- PROMPT: Write out the entire listing exactly, so that each line matches the original.

(DATA IN THIS EXERCISE begins)

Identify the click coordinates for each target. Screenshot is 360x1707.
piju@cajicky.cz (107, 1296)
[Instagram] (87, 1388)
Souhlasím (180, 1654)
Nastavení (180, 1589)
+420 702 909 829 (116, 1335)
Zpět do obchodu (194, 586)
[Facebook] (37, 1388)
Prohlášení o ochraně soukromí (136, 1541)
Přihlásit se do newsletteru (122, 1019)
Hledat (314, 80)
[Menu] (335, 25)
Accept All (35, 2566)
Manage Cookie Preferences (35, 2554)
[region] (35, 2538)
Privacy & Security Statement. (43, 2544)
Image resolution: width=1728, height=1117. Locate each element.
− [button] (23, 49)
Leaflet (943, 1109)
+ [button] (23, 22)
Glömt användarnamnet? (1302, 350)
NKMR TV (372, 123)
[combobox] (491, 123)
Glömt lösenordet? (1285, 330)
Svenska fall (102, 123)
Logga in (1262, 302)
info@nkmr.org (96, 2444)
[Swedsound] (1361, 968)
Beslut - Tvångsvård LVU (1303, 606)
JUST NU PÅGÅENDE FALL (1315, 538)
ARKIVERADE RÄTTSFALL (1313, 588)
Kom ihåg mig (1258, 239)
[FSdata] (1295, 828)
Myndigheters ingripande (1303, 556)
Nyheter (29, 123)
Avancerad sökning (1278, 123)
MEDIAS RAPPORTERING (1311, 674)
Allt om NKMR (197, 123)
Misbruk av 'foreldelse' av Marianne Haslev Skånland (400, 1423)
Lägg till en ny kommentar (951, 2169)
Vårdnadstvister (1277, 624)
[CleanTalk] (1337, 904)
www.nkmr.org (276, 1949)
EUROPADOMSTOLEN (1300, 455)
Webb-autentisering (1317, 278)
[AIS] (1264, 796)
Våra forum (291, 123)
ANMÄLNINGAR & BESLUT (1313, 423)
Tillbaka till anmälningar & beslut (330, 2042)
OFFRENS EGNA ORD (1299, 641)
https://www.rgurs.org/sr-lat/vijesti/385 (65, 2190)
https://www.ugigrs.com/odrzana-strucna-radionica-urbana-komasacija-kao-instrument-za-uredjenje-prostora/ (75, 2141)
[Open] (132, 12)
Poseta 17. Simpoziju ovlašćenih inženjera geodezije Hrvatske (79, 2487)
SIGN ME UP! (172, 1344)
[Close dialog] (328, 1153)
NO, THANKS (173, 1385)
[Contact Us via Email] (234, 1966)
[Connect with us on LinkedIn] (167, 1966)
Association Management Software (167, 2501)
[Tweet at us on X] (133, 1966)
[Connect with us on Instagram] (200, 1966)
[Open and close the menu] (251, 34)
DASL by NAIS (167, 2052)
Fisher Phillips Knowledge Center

(DATA IN THIS EXERCISE ends)

- RESPONSE:
Identify the click coordinates for each target. Screenshot is 360x1707.
piju@cajicky.cz (107, 1296)
[Instagram] (87, 1388)
Souhlasím (180, 1654)
Nastavení (180, 1589)
+420 702 909 829 (116, 1335)
Zpět do obchodu (194, 586)
[Facebook] (37, 1388)
Prohlášení o ochraně soukromí (136, 1541)
Přihlásit se do newsletteru (122, 1019)
Hledat (314, 80)
[Menu] (335, 25)
Accept All (35, 2566)
Manage Cookie Preferences (35, 2554)
[region] (35, 2538)
Privacy & Security Statement. (43, 2544)
Image resolution: width=1728, height=1117. Locate each element.
− [button] (23, 49)
Leaflet (943, 1109)
+ [button] (23, 22)
Glömt användarnamnet? (1302, 350)
NKMR TV (372, 123)
[combobox] (491, 123)
Glömt lösenordet? (1285, 330)
Svenska fall (102, 123)
Logga in (1262, 302)
info@nkmr.org (96, 2444)
[Swedsound] (1361, 968)
Beslut - Tvångsvård LVU (1303, 606)
JUST NU PÅGÅENDE FALL (1315, 538)
ARKIVERADE RÄTTSFALL (1313, 588)
Kom ihåg mig (1258, 239)
[FSdata] (1295, 828)
Myndigheters ingripande (1303, 556)
Nyheter (29, 123)
Avancerad sökning (1278, 123)
MEDIAS RAPPORTERING (1311, 674)
Allt om NKMR (197, 123)
Misbruk av 'foreldelse' av Marianne Haslev Skånland (400, 1423)
Lägg till en ny kommentar (951, 2169)
Vårdnadstvister (1277, 624)
[CleanTalk] (1337, 904)
www.nkmr.org (276, 1949)
EUROPADOMSTOLEN (1300, 455)
Webb-autentisering (1317, 278)
[AIS] (1264, 796)
Våra forum (291, 123)
ANMÄLNINGAR & BESLUT (1313, 423)
Tillbaka till anmälningar & beslut (330, 2042)
OFFRENS EGNA ORD (1299, 641)
https://www.rgurs.org/sr-lat/vijesti/385 (65, 2190)
https://www.ugigrs.com/odrzana-strucna-radionica-urbana-komasacija-kao-instrument-za-uredjenje-prostora/ (75, 2141)
[Open] (132, 12)
Poseta 17. Simpoziju ovlašćenih inženjera geodezije Hrvatske (79, 2487)
SIGN ME UP! (172, 1344)
[Close dialog] (328, 1153)
NO, THANKS (173, 1385)
[Contact Us via Email] (234, 1966)
[Connect with us on LinkedIn] (167, 1966)
Association Management Software (167, 2501)
[Tweet at us on X] (133, 1966)
[Connect with us on Instagram] (200, 1966)
[Open and close the menu] (251, 34)
DASL by NAIS (167, 2052)
Fisher Phillips Knowledge Center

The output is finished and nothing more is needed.